TEXT SEGMENT:

OzEMedicine - Wiki for Australian Emergency Medicine Doctors

see also pharmacology main index, hypertension, congestive cardiac failure

• Use of mercurials to Rx syphilis & their common diuretic side effect led to the use of mercurial diuretics in 1920's & despite toxicity, these potent loop diuretics dominated Rx of CCF until advent of modern loop diuretics.
• The diuretic side effect of sulphonamide antibiotics resulted in acetazolamide - a carbonic anhydrase inhibitor 1st used in 1930's.
• Further research on sulphonamides led to thiazide diuretics in the 1950's & then, in early 1960's, to frusemide, the protypic sulphonamide diuretic in this group.

Saved records:
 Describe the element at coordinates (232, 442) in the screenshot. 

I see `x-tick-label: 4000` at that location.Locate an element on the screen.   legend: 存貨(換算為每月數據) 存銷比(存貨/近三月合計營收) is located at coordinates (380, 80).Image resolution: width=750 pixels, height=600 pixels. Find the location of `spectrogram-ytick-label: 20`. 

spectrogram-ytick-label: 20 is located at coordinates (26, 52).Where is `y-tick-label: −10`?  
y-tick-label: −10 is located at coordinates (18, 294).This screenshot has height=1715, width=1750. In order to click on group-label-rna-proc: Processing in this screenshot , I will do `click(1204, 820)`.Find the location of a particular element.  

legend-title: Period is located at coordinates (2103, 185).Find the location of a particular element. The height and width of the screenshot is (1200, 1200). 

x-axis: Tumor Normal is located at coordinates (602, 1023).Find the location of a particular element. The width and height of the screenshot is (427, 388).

REQUIRED ACTION 1: Can you reproduce the passage on diuretic history from the part that opens with the words containing "see also pharmacology" and closes with "modern loop diuretics.", swapping "CCF" for "congestive cardiac failure"?
REQUIRED ACTION 2: What does the passage on diuretic history say, summed up in two sentences?
None of these lines has any bearing on what is asked here.

WORKED SOLUTION 1:
see also pharmacology main index, hypertension, congestive cardiac failure

• Use of mercurials to Rx syphilis & their common diuretic side effect led to the use of mercurial diuretics in 1920's & despite toxicity, these potent loop diuretics dominated Rx of congestive cardiac failure until advent of modern loop diuretics.

WORKED SOLUTION 2: Mercurials used to treat syphilis had a common diuretic side effect, which led to mercurial diuretics in the 1920s; despite their toxicity, these potent loop diuretics dominated treatment of CCF until modern loop diuretics arrived. The diuretic side effect of sulphonamide antibiotics led to acetazolamide, a carbonic anhydrase inhibitor first used in the 1930s, and further sulphonamide research produced thiazide diuretics in the 1950s and frusemide in the early 1960s.